Mobil melaju kencang di jalanan berbukit. Jika ini bukan malam, mungkin aku bisa melihat pemandangan pepohonan hijau, entah itu perkebunan teh atau hutan pinus. Yang jelas, masih belum ada tanda-tanda sampai ke tujuan.
Lagu masih sayup-sayup terdengar. Ku tatap kaki jenjangnya yang berbalut celana jins biru tua, dada bidangnya yang selalu ingin ku bawa pulang untuk ku peluk saat tidur, tangannya yang panjang dan menggairahkan, dan tentu saja wajahnya, dengan mata yang masih menyorotkan tatapan dingin.

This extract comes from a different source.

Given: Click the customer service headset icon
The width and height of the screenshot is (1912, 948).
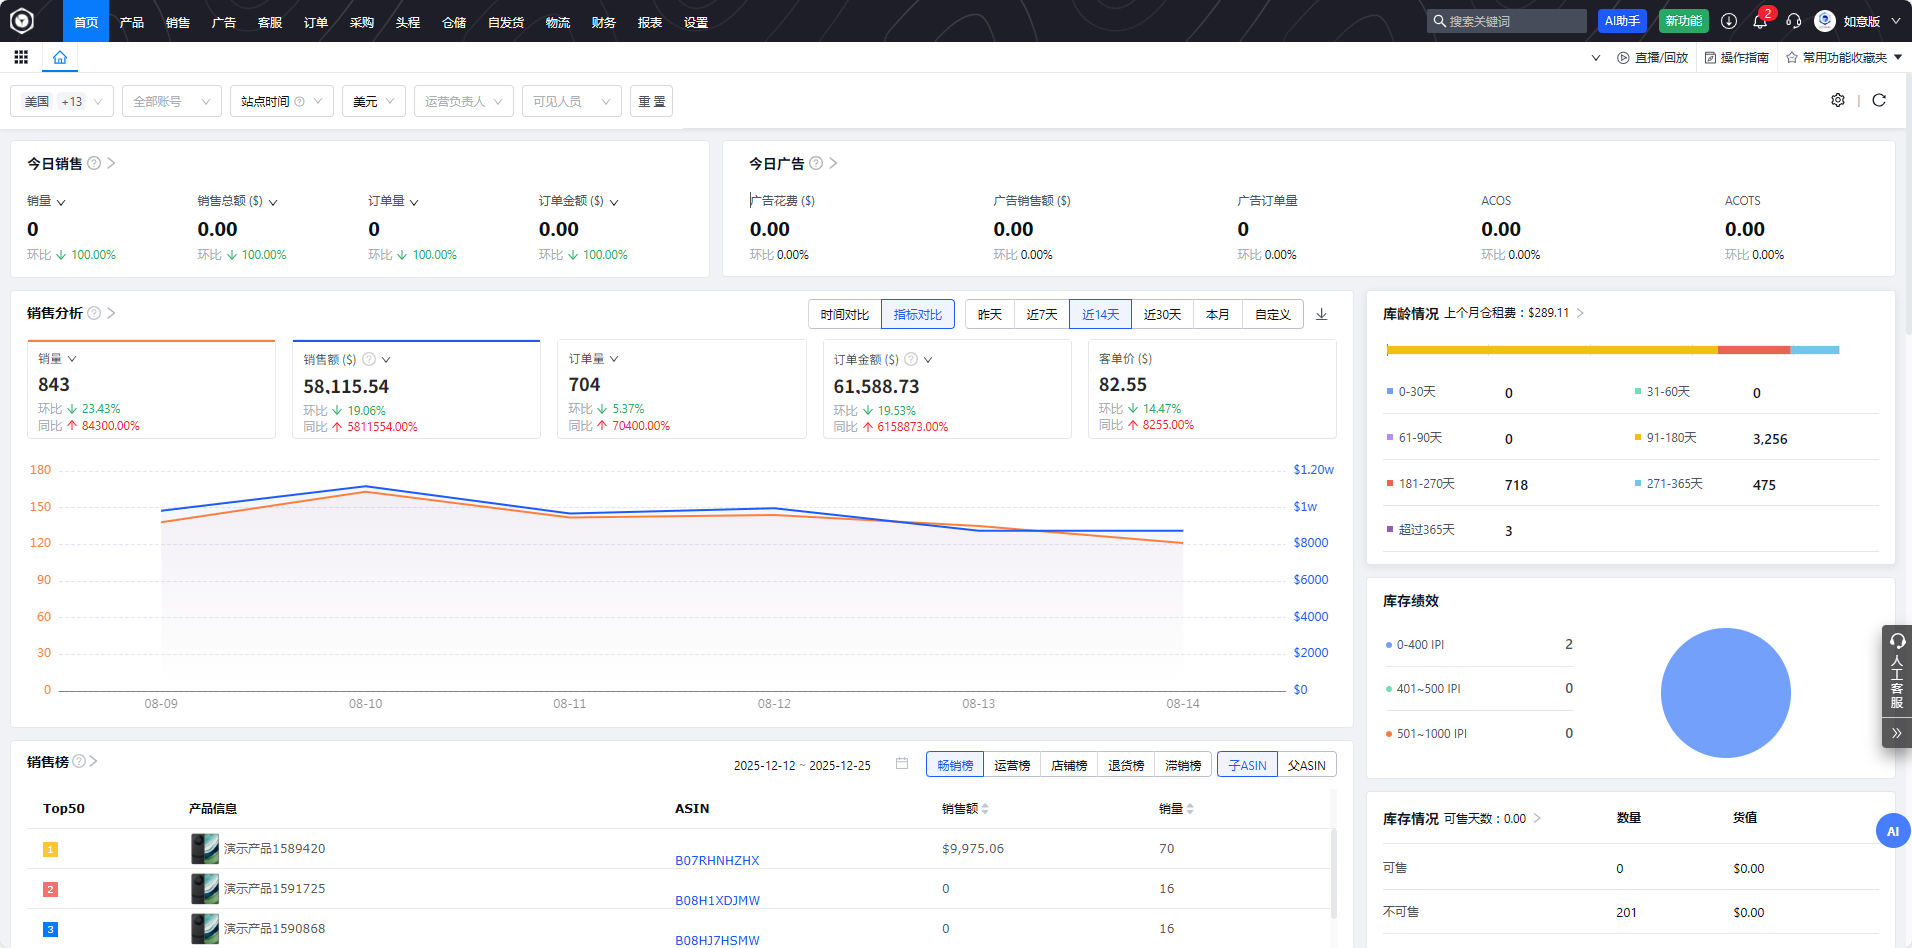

Ia mulai menancap gas di jalanan yang kosong, lalu tiba-tiba membanting stir ke kanan berusaha menghindari benda asing bercahaya di depannya. Kap mobil berasap. Kami berhenti untuk pertama kalinya sejak hujan turun sore tadi, di tengah semak dengan ribuan kunang-kunang yang memancarkan cahaya kuning.
Ternyata tak ada tujuan. Ribuan kunang-kunang kuning membawa tangan putih dan wajah dingin itu kembali ke pemiliknya.